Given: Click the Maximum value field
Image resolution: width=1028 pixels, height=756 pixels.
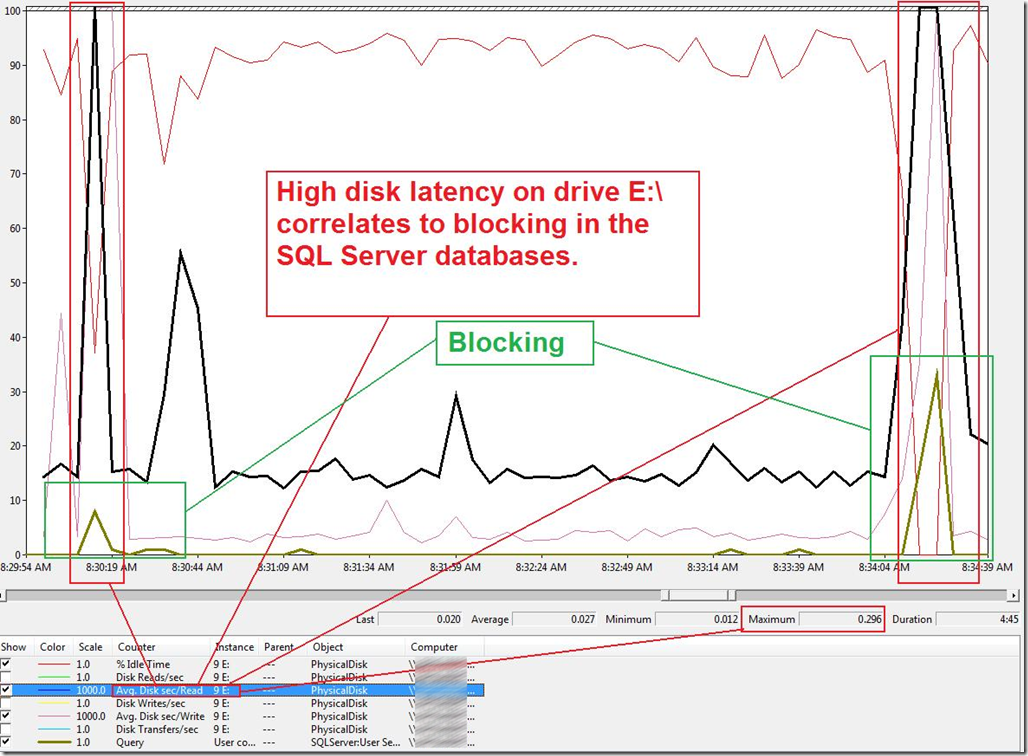Looking at the screenshot, I should click(x=841, y=619).
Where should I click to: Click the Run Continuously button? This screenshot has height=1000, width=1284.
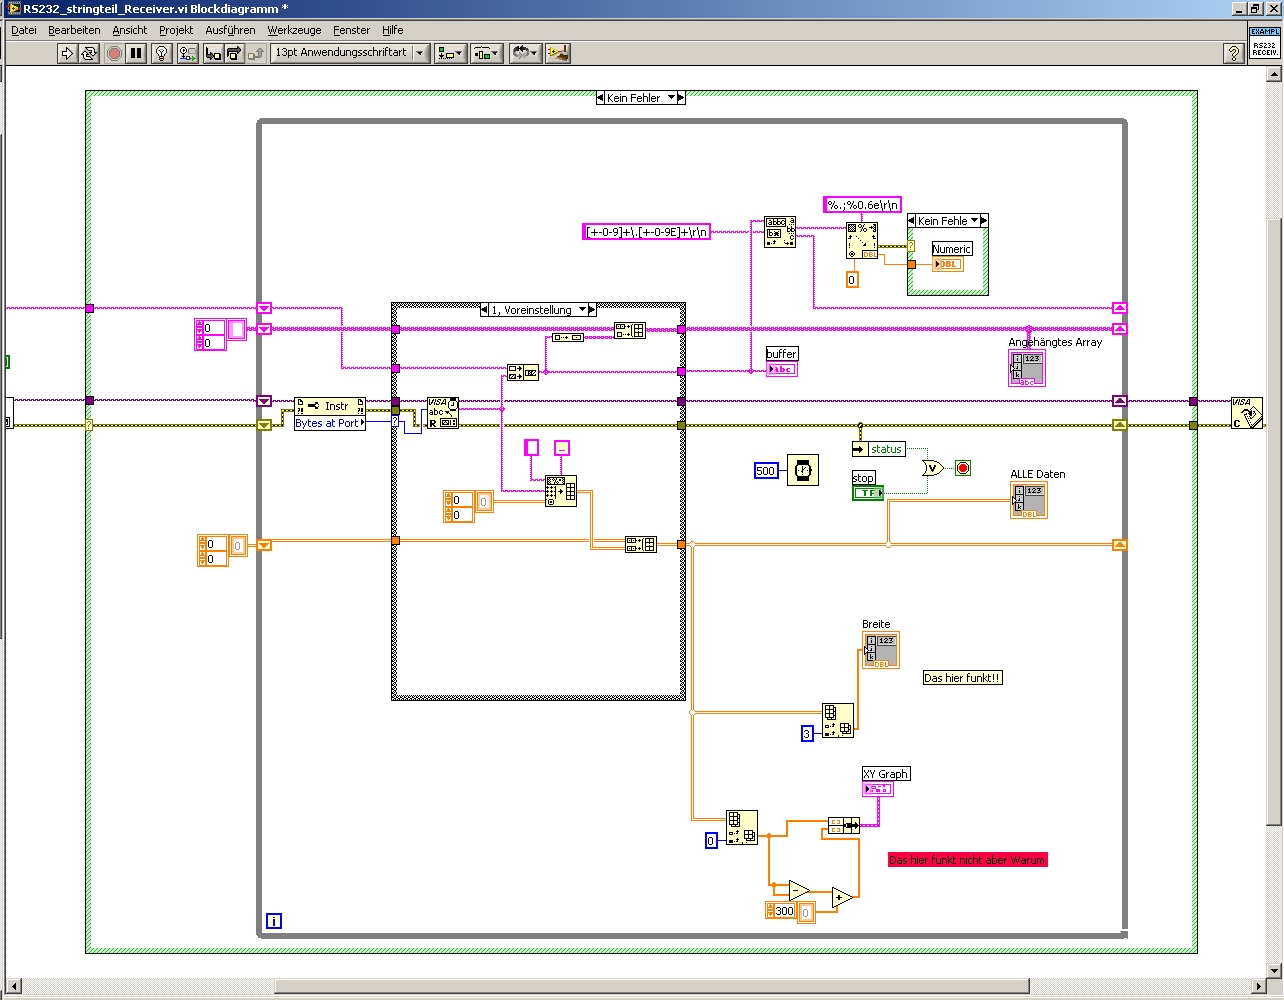[88, 53]
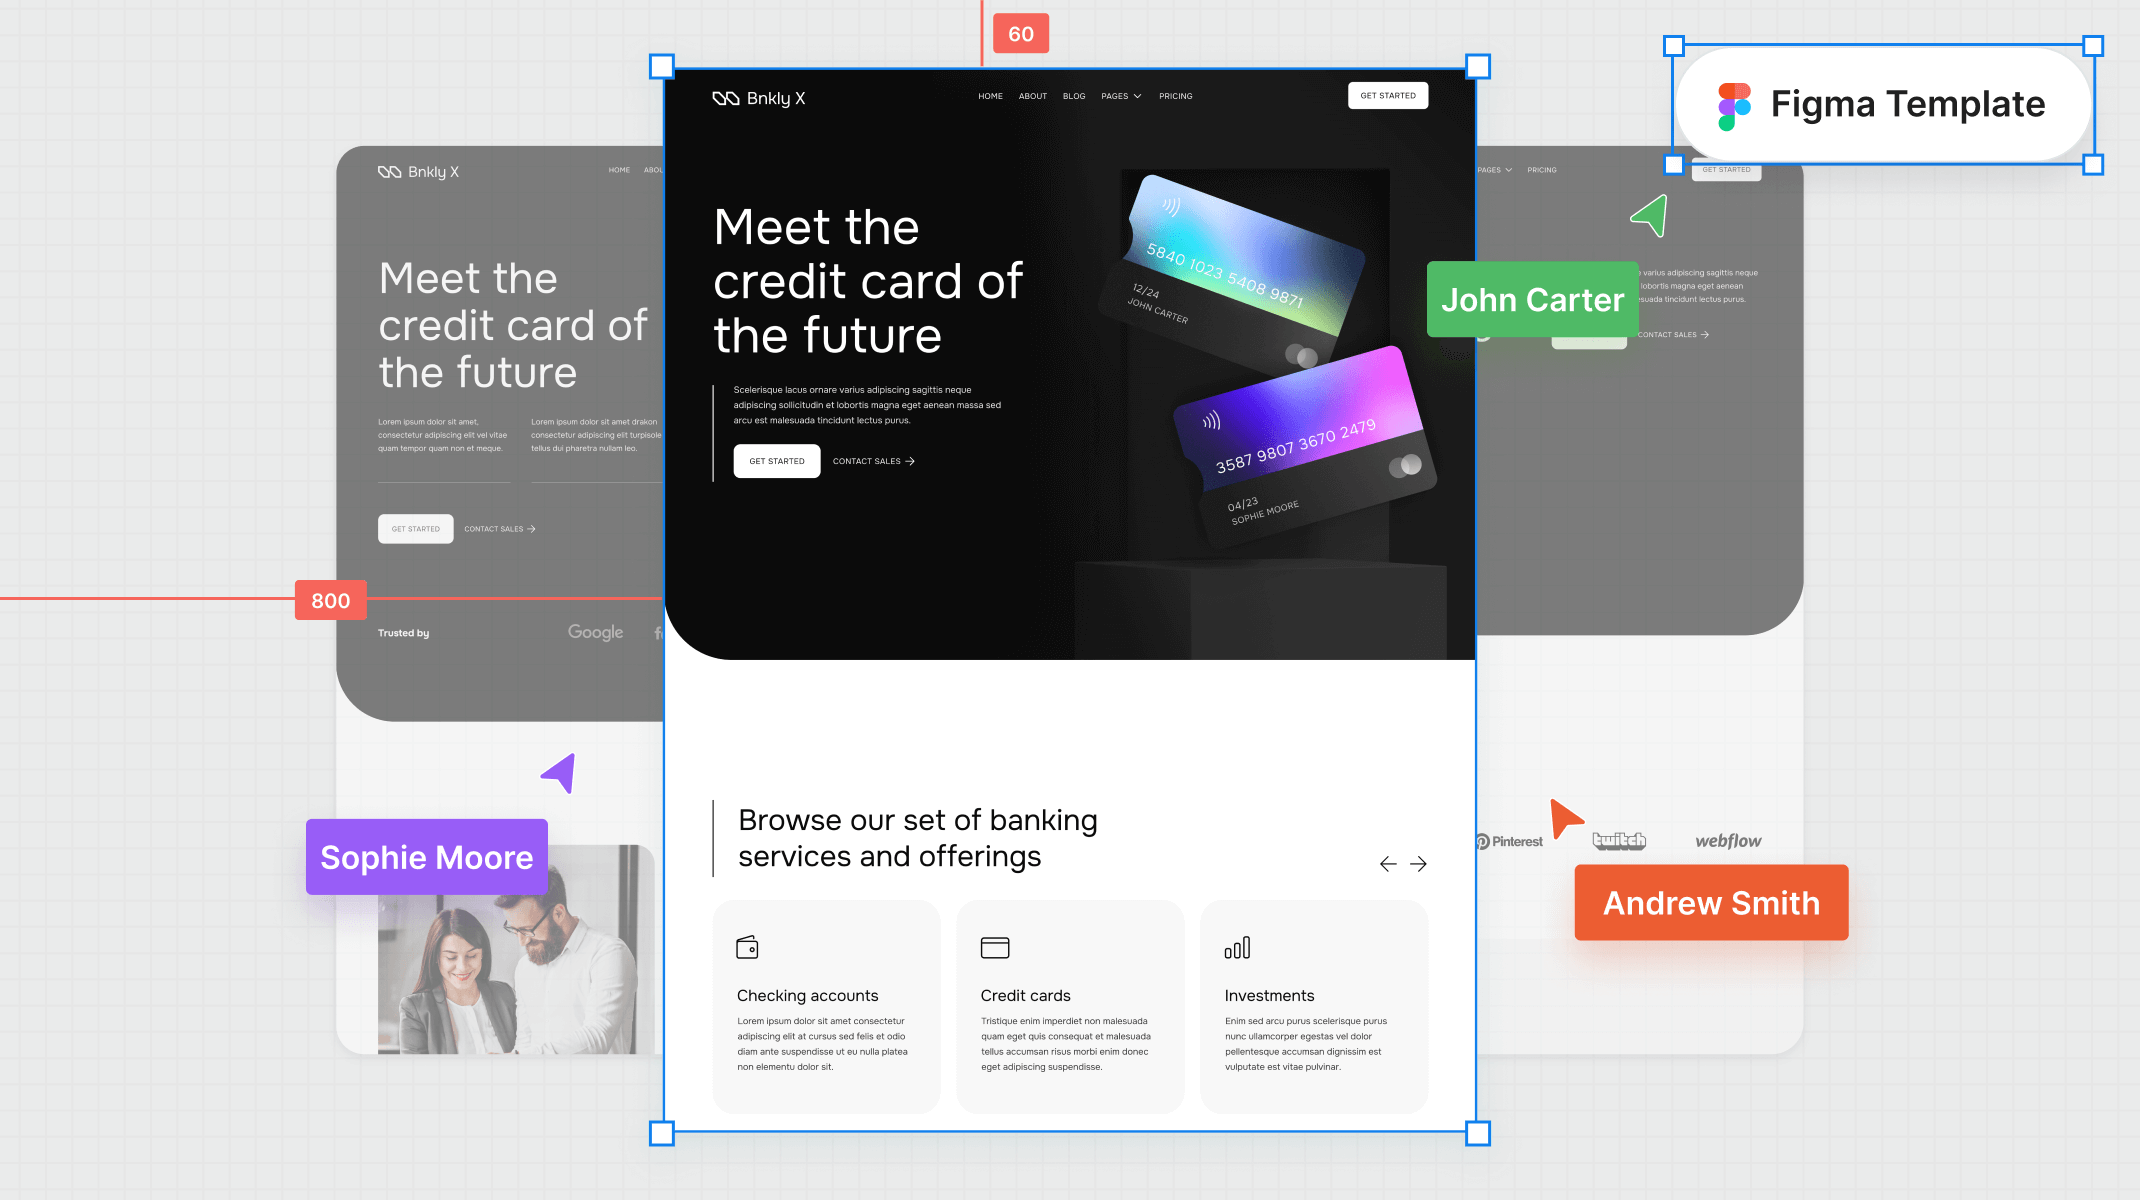This screenshot has height=1201, width=2140.
Task: Click the back arrow in banking services carousel
Action: point(1387,863)
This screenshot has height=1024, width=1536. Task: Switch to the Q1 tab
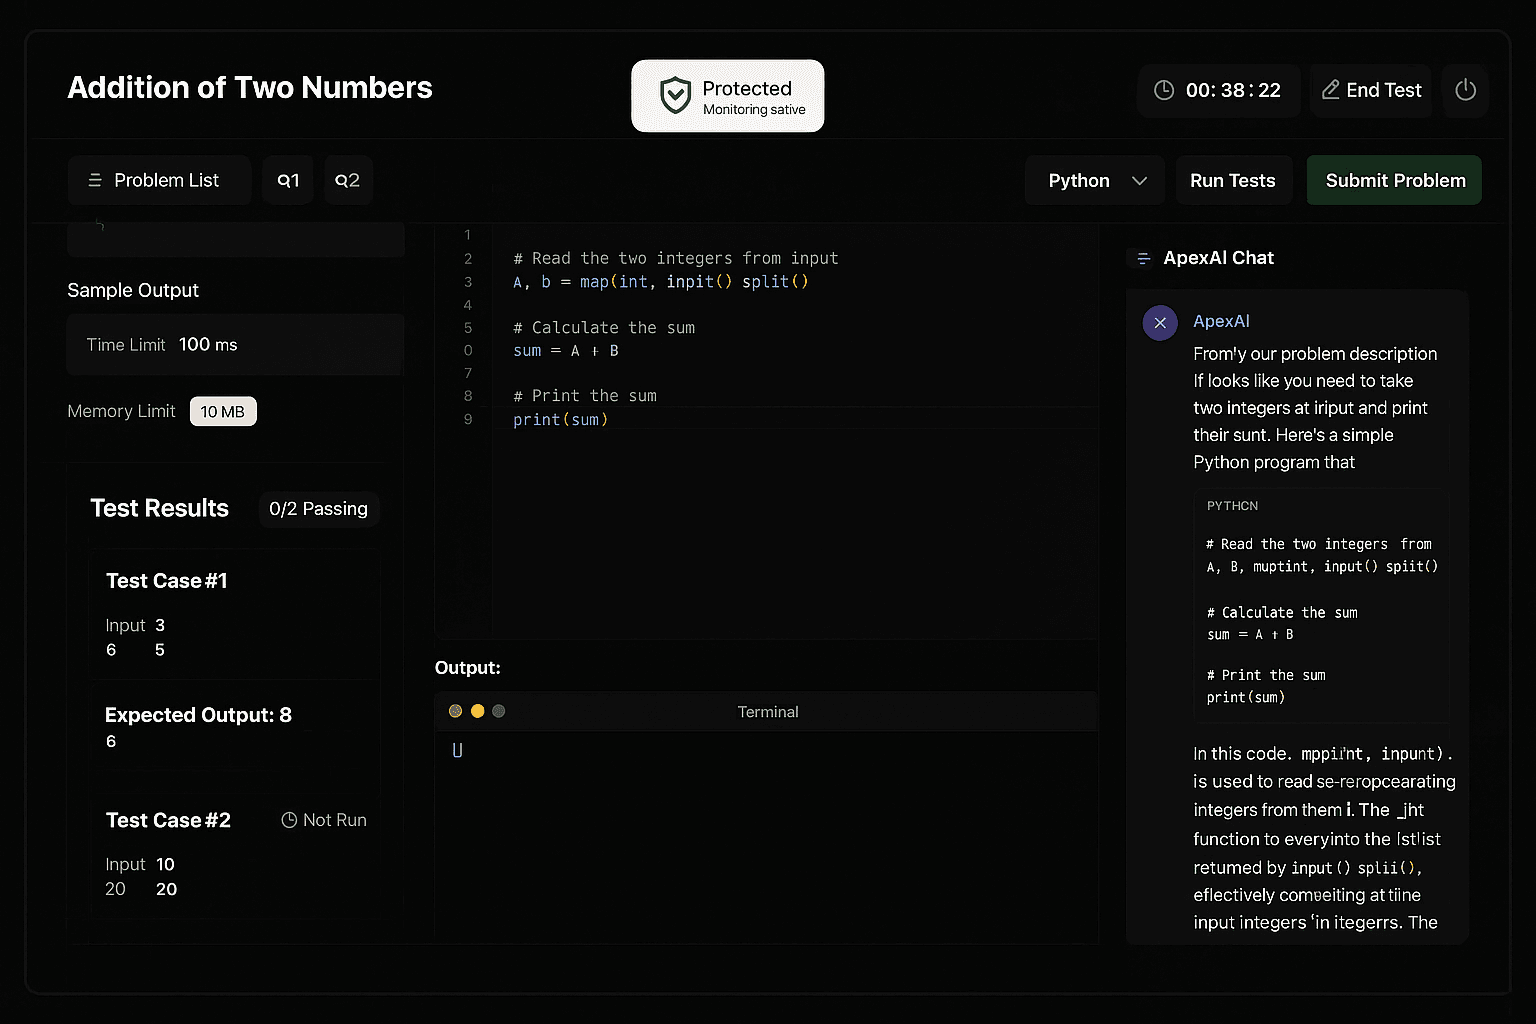[x=288, y=180]
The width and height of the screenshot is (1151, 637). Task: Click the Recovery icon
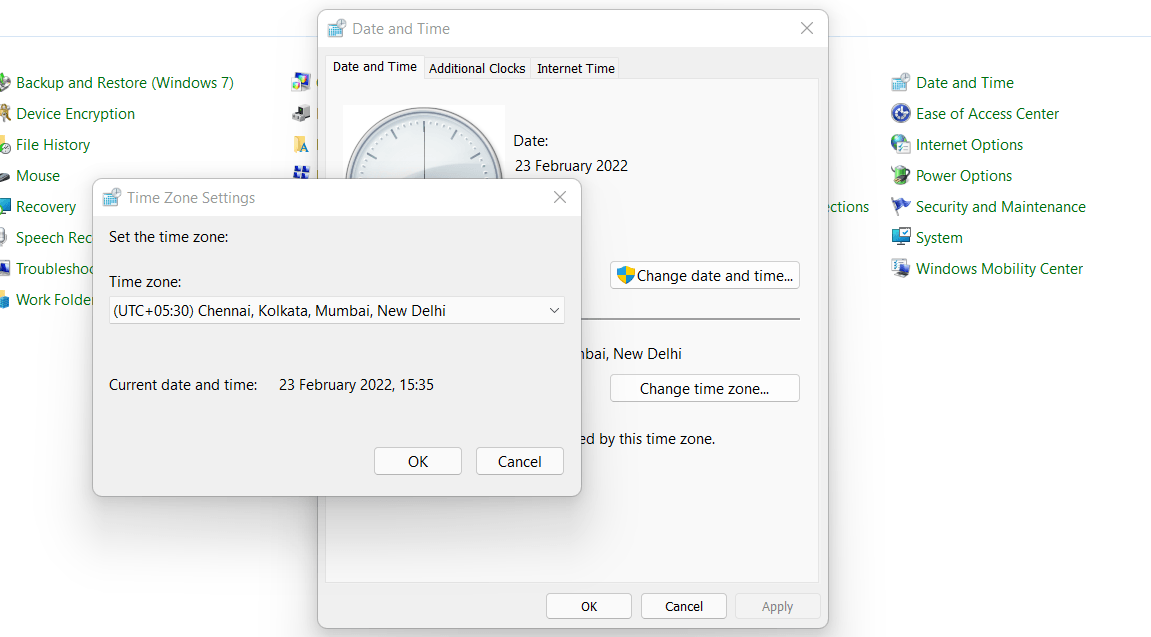coord(6,206)

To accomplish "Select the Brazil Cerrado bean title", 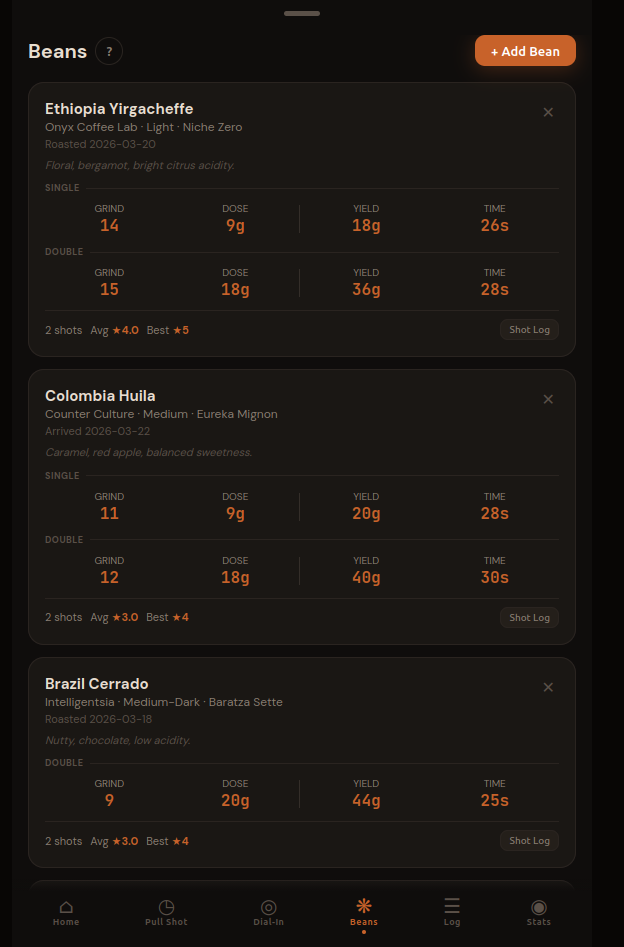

---+---

Your copy should hold exactly the lines from the one that contains "Image resolution: width=1028" through the final line of the data, both ends included, and no pictures.

> **Response area**
Image resolution: width=1028 pixels, height=756 pixels.
Looking at the screenshot, I should click(x=841, y=619).
Where should I click to: Click the Run Continuously button? This screenshot has height=1000, width=1284.
[88, 53]
This screenshot has height=1201, width=2140.
Task: Click the back arrow in banking services carousel
Action: point(1387,863)
This screenshot has height=1024, width=1536. Task: Switch to the Q1 tab
[x=288, y=180]
The width and height of the screenshot is (1151, 637). Task: Click the Recovery icon
coord(6,206)

To accomplish "Select the Brazil Cerrado bean title", 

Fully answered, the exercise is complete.